Nadia Somma, giornalista ed attivista del centro antiviolenza Demetra di Ravenna, ha toccato il tema degli allontanamenti dei minori dalle famiglie nelle svariate tipologie.

Luigi Cancrini, psichiatra e psicoterapeuta, fondatore di una delle più importanti scuole di psicoterapia in Italia (Centro Studi di Terapia Familiare e Relazionale) ha posto la propria attenzione al “come recuperare” ovvero ai danni arrecati dai meccanismi di negazione.
Infine, Claudio Foti, psicologo e psicoterapeuta, ha parlato della propria esperienza e del suo nuovo libro Sopravvissuto. Il dramma di Bibbiano (Giunti Editore, Milano, 2025).

Il dott.

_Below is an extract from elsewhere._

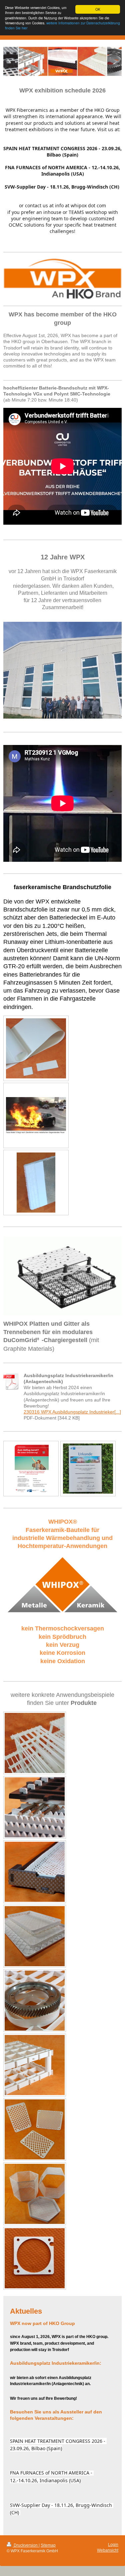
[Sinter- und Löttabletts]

Foti è stato assolto in via definitiva dalla Corte d’Appello di Bologna nel processo sugli affidi di bambini a Bibbiano, dopo anni di gogna mediatica.

È intenzione di Konrad dedicare ad ognuno di questi temi il giusto spazio, con  articoli di approfondimento e interviste a chi presta la propria opera in un campo che è decisivo per il benessere dell’intera società.

Citando Maria Montessori: “I bambini non sono il futuro perché saranno grandi, ma perché l’umanità sarà affidata a loro”.